I told him about the work I’m doing to try to get better – the weekly psychotherapy sessions, weekly Fibromyalgia Life Coach sessions, trying to develop more of a social life because it makes me happier. That’s all been working out well for me, though I hit bumps in the road when life interferes (throwing horrible eye allergies at me, or giving me a mystery illness with a slight fever like I have now, or what have you). (Side note: the eyes have been much better lately! Hooray!)

Here’s the killer, though: he wants me to try making drastic dietary changes. Ummm…drastic? Yikes! I love food. My diet is already restricted significantly because I cannot eat wheat or soy or raw vegetables without getting really sick. I will give up coffee and chocolate over my dead body. Same with dairy products, though I can try to decrease them somewhat, I think – if I can think of other things to eat!

The main thing he suggested to me was an anti-inflammatory diet. However, in my Internet research, it’s become apparent that a lot of sites (and doctors) disagree on what that means. To that end, I’ve reserved a few books from the library on what one should or should not eat with chronic pain, all of which have recipes included. I figure I’ll cherry pick what I can from those.

I’m of the opinion that drastic dietary changes would be a bad idea for me unless I were absolutely desperate to try something new. Food brings me joy. When I don’t eat food I like, and/or when I don’t eat enough, I feel deprived – something I tend to think that I feel often enough as a fibro patient. I don’t want more deprivation.
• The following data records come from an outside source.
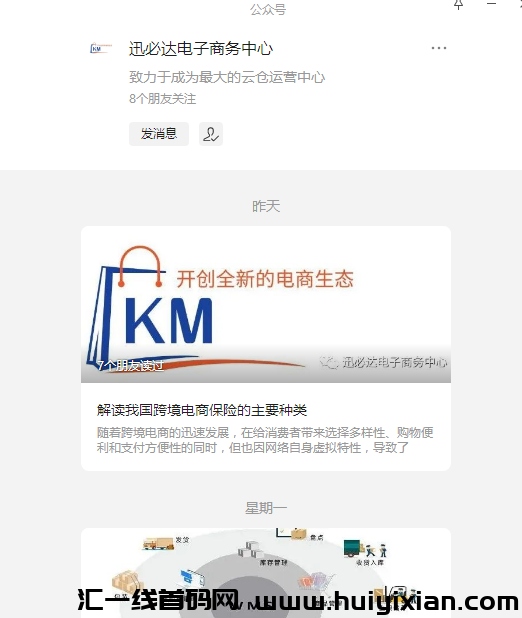522x618 pixels.
Task: Pin the window with the pushpin icon
Action: 458,4
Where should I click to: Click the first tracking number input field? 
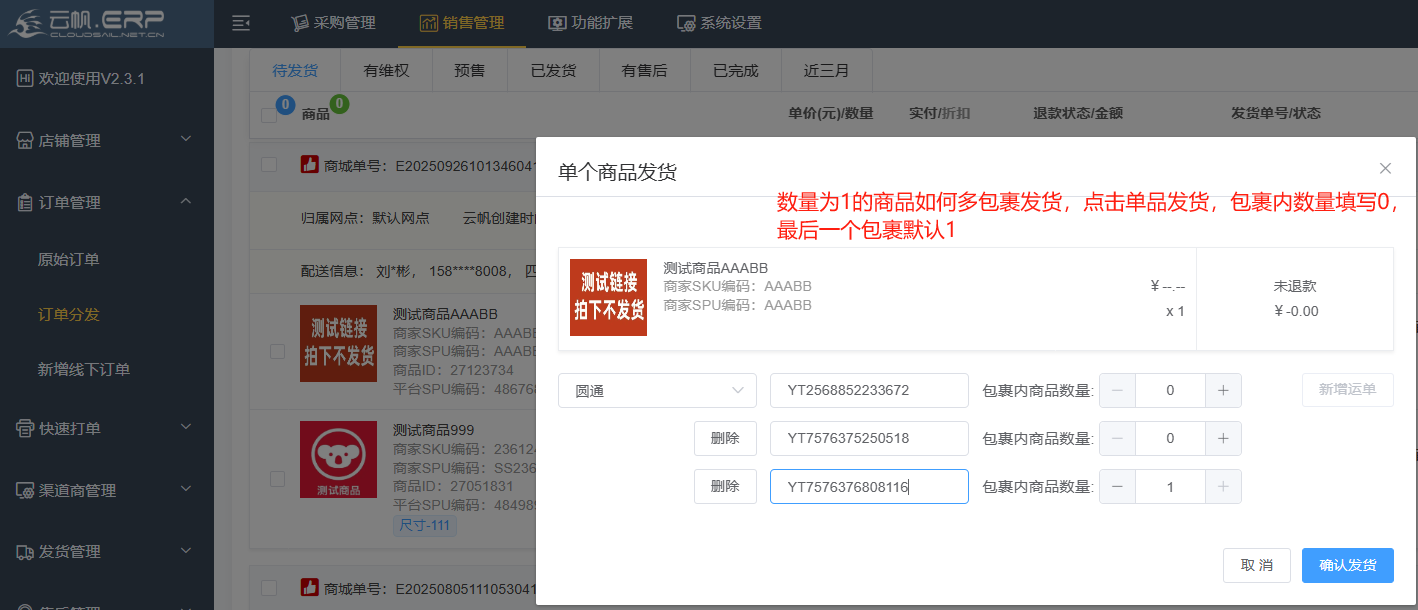pos(868,391)
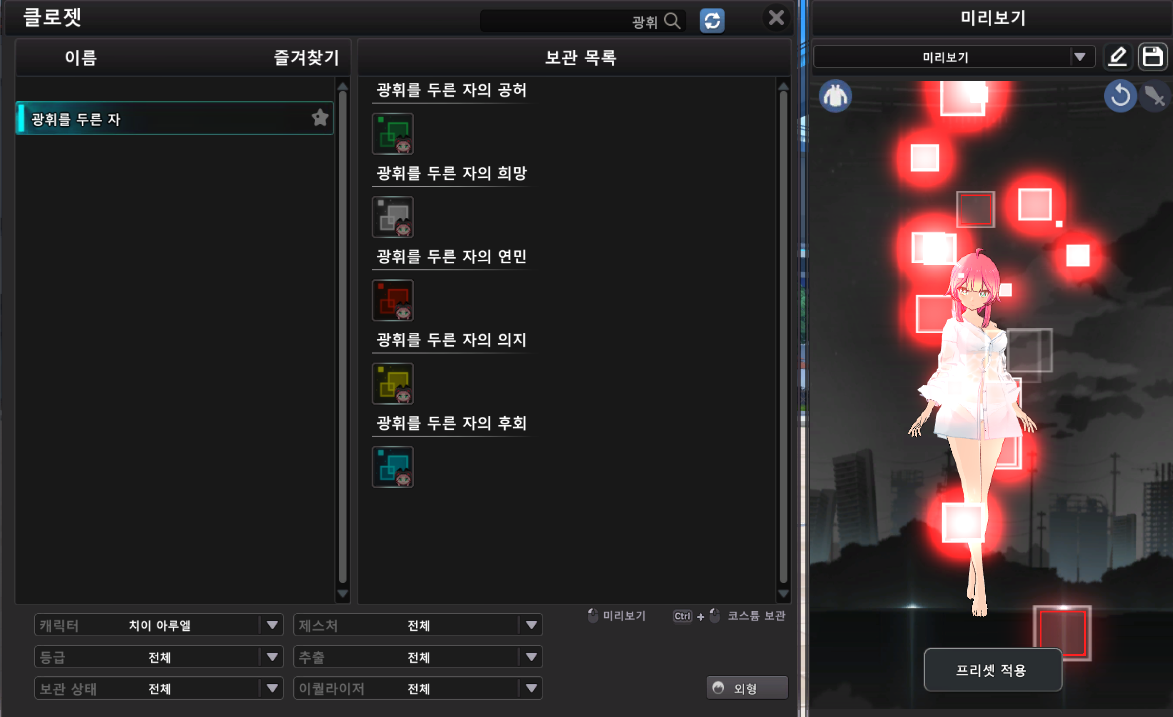The image size is (1173, 717).
Task: Choose the cyan 후회 costume icon
Action: 393,467
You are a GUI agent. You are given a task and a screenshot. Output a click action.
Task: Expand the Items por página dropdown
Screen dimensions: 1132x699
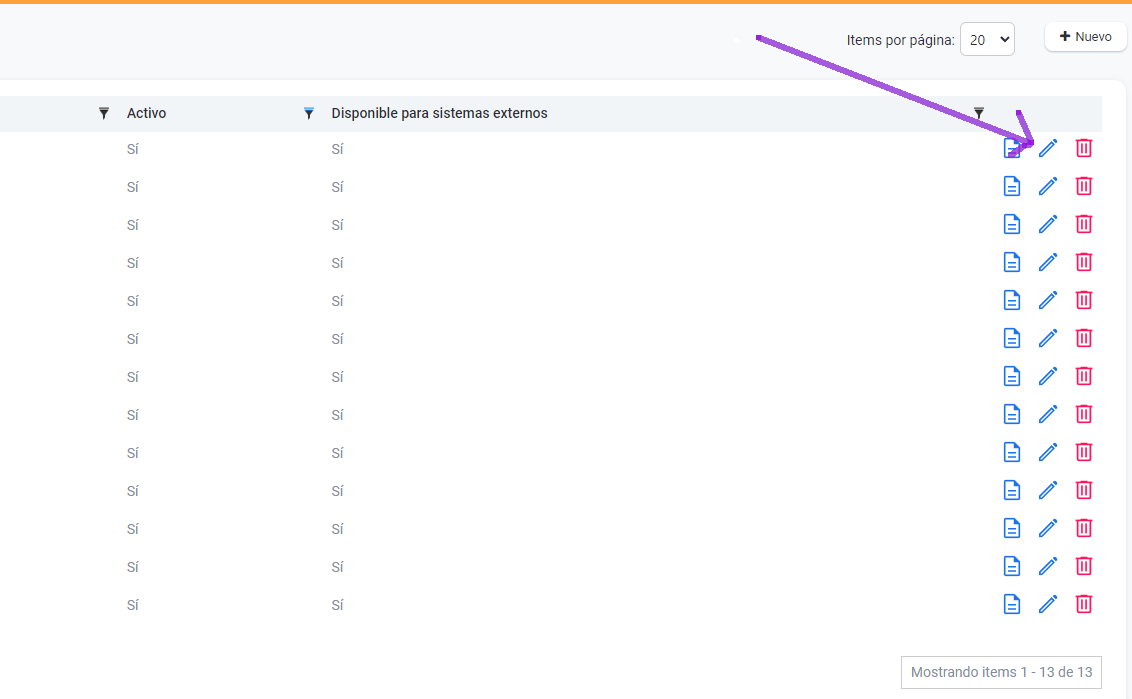coord(986,40)
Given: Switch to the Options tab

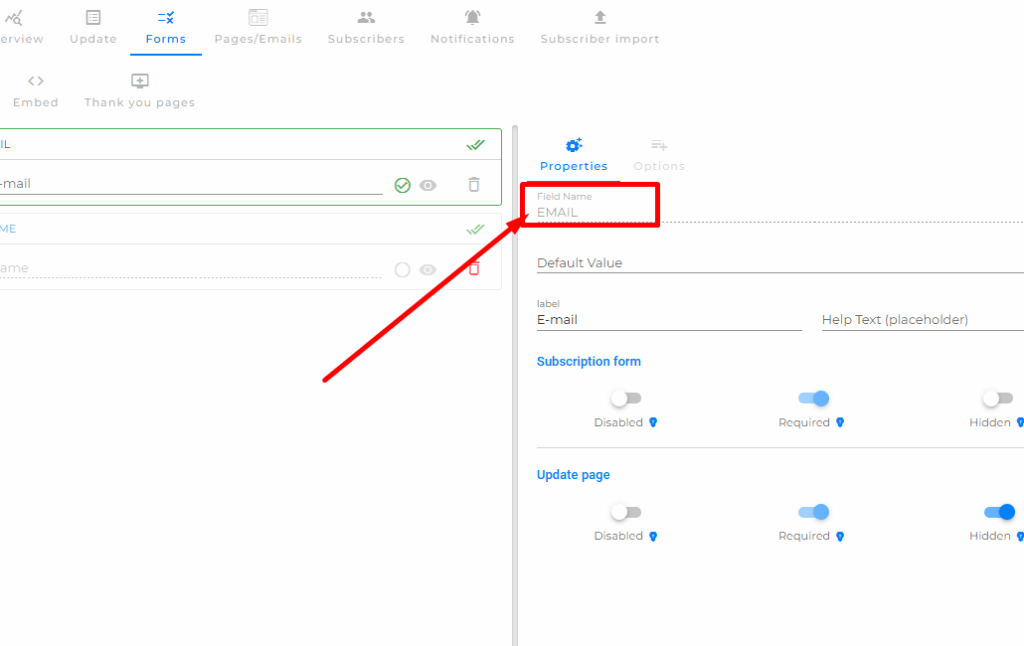Looking at the screenshot, I should click(659, 155).
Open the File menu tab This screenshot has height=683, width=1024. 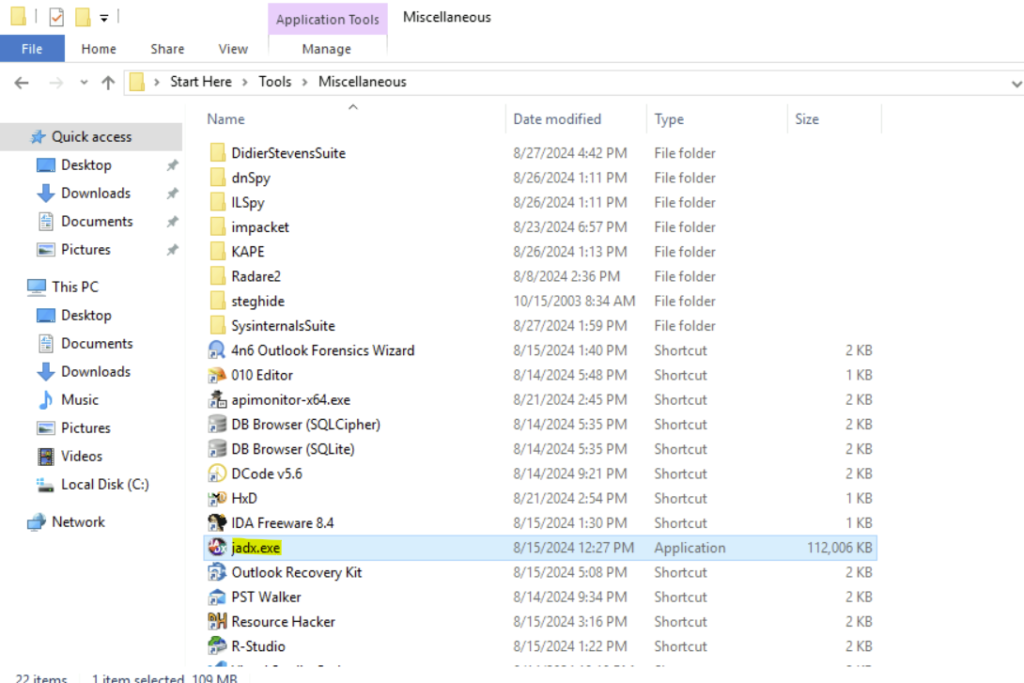[32, 49]
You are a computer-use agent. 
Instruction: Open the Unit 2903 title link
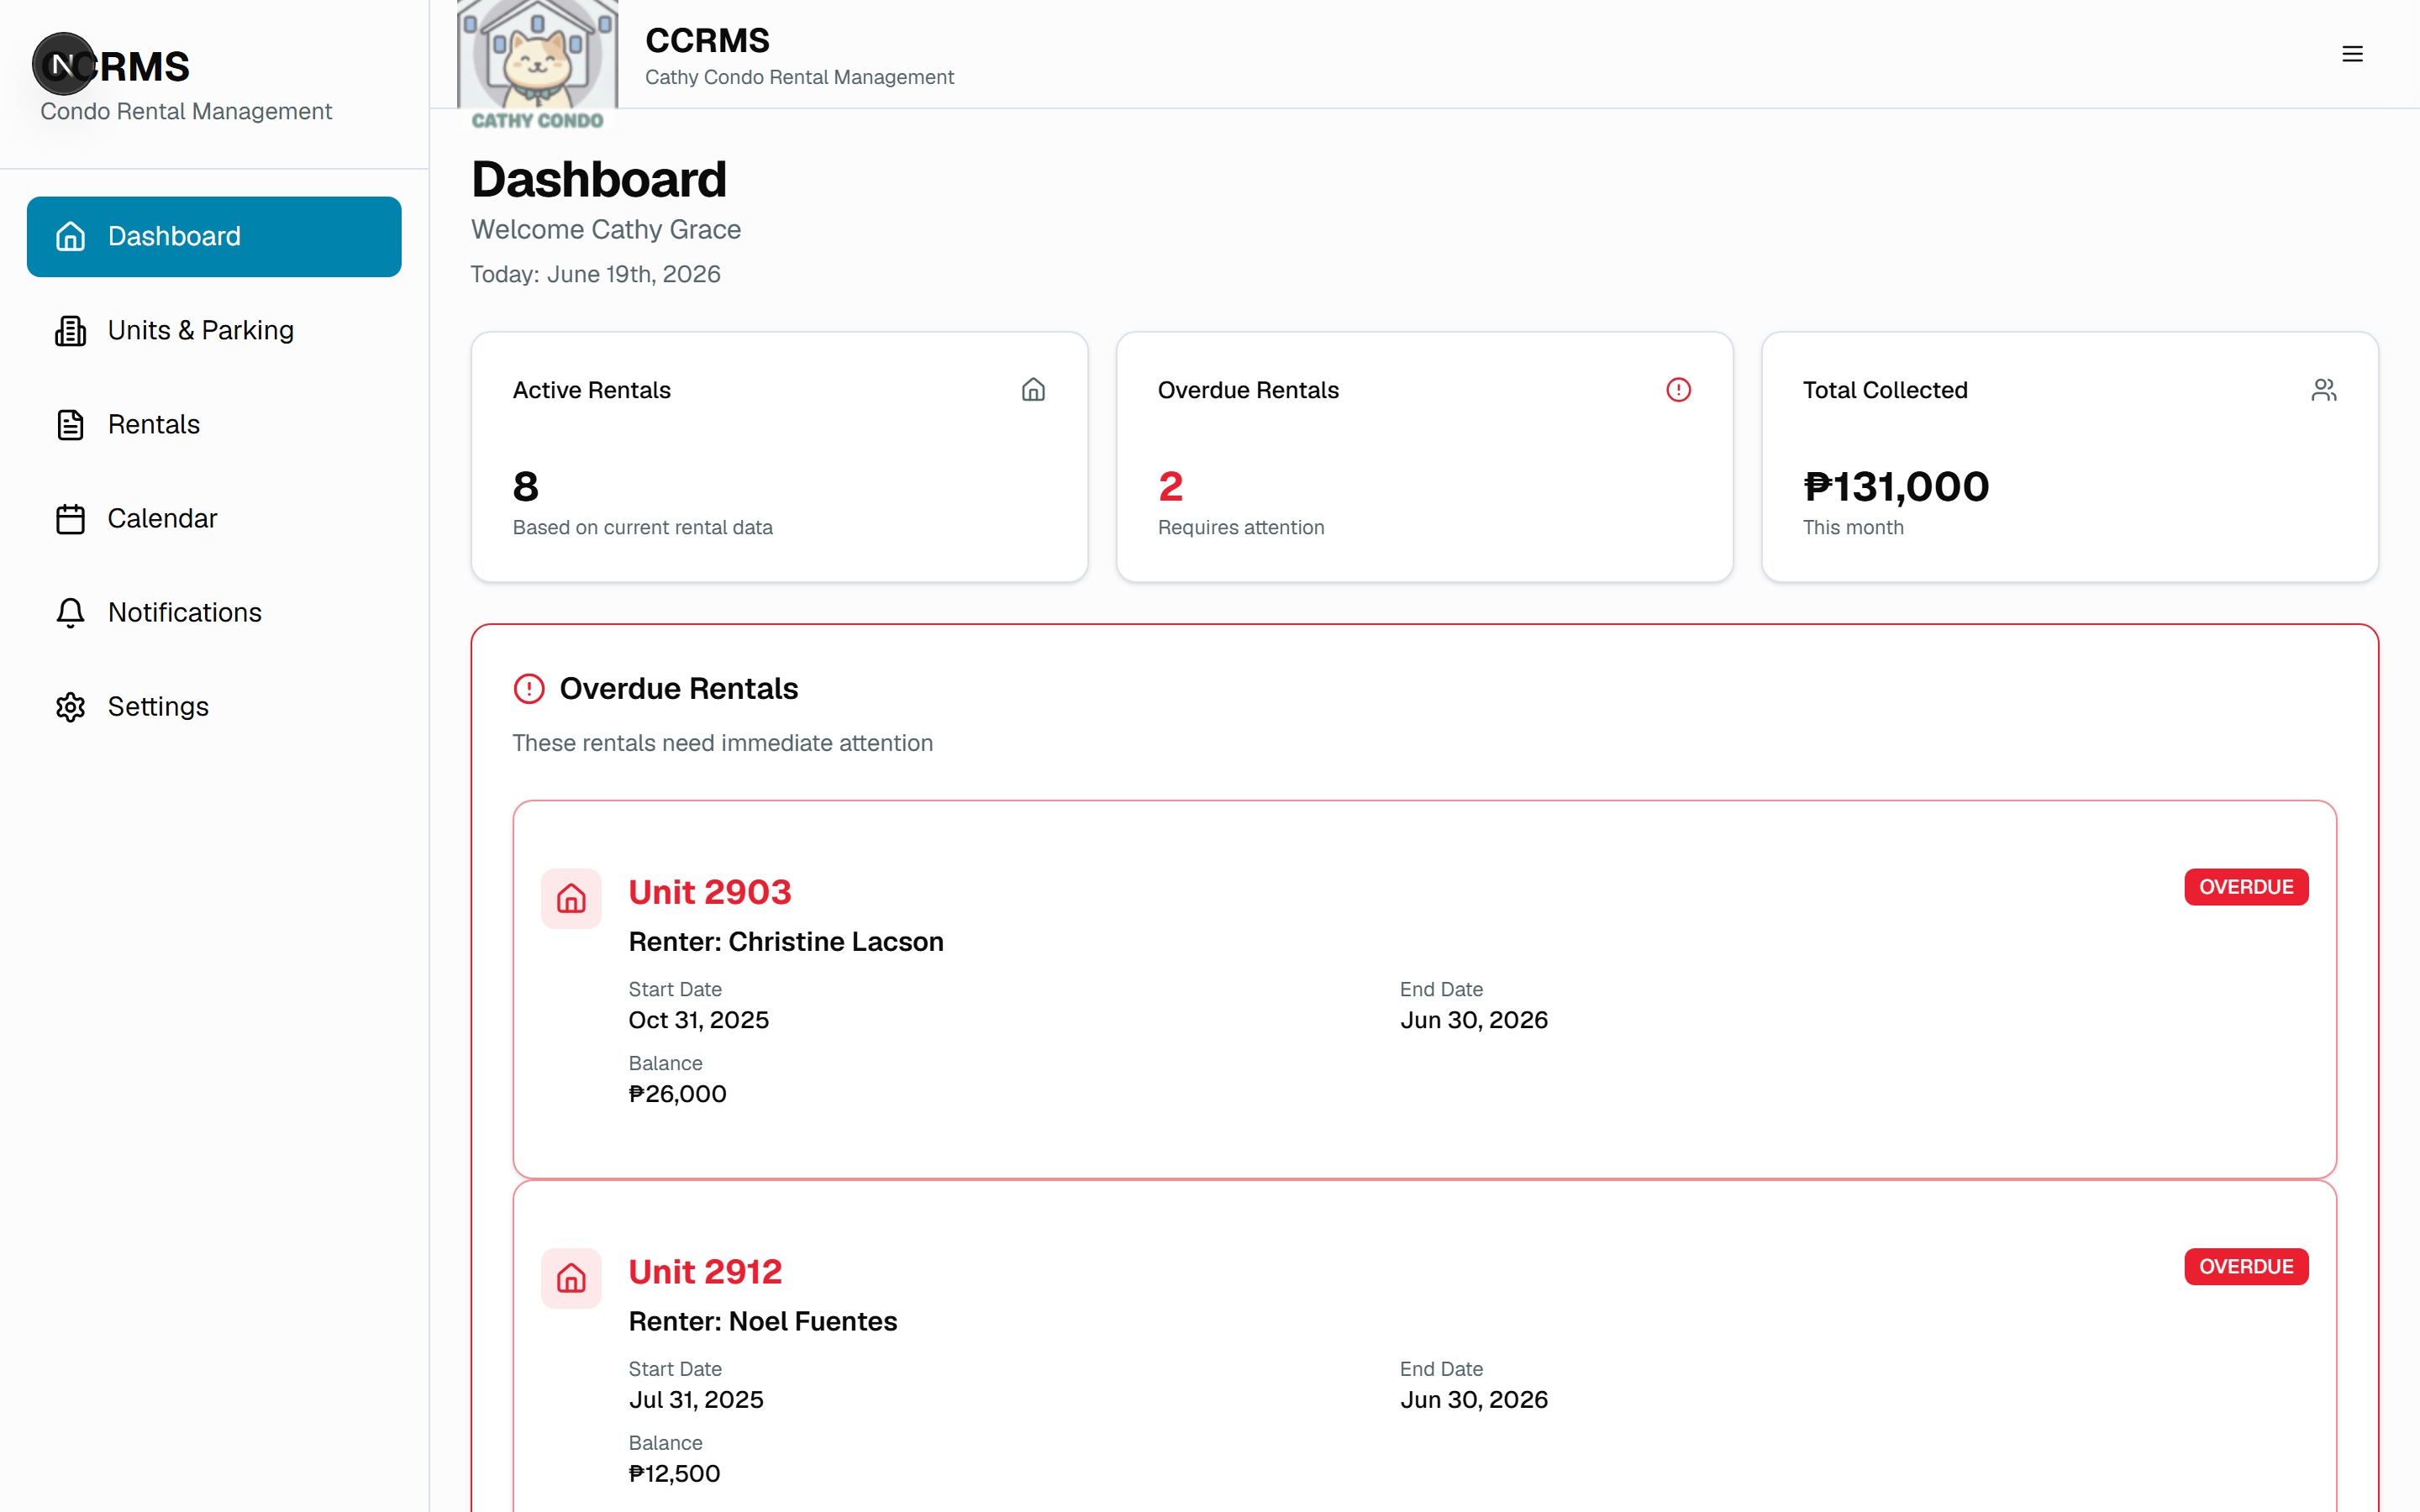point(710,892)
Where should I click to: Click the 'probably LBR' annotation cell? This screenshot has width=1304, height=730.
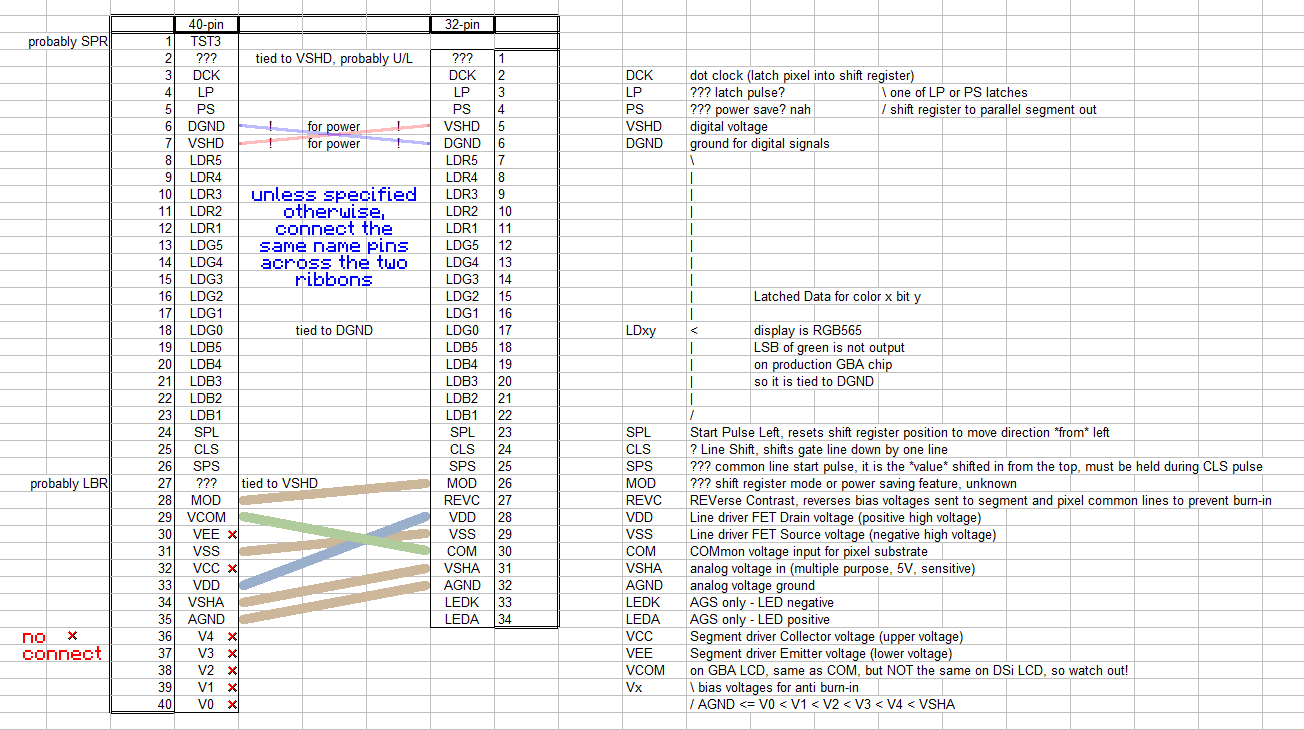point(68,483)
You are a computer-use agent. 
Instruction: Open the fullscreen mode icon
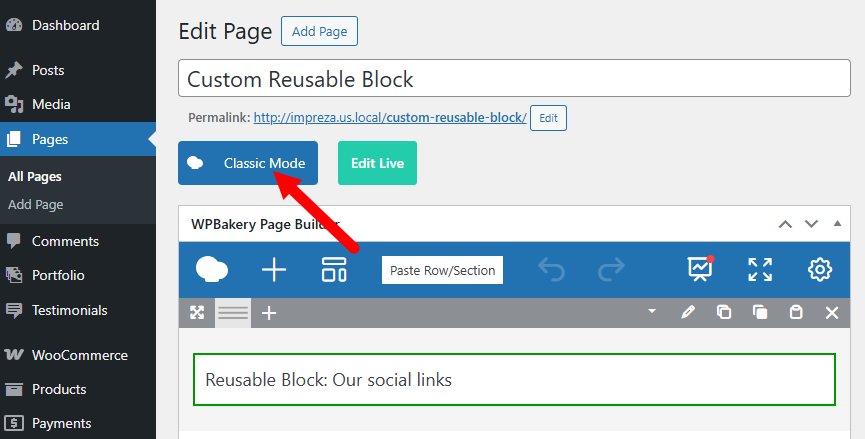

However, I’ve known for a while that I need to cut down on sugar. A lot. I have a terrible sweet tooth, and although my sweet-eating is limited to what doesn’t contain wheat or soy, that still leaves a lot of delicious things. (Gluten-free baked goods from my favorite farmer’s market vendor…Ice cream…Fancy chocolate. Mmmm.) Cutting out sugar completely would make me a totally miserable human being, but cutting down on it would probably decrease my pain levels. I am sensitive enough to sugar that I can actually feel my pain get worse after eating something particularly sugar-laden. Not a good feeling (except for my taste buds!).

That’s all I’ve got to say about the Primary Care Physician visit for now.

On another note, Fibro Coach suggested I try melatonin for sleep. For a very long time, I’ve been on Trazodone as a sleep aid, and lately my sleep hasn’t been great even with that. I tried the melatonin. It worked too well! I found myself sleeping straight through the night for 10-12 hours. That would be fine if I had nothing to do, but I do actually need to get out and do things sometimes, so I’ve cut it down to half a pill. I’ve also tried reducing the Trazodone (with a doctor’s help). Not sure how that will work out. Wish me luck!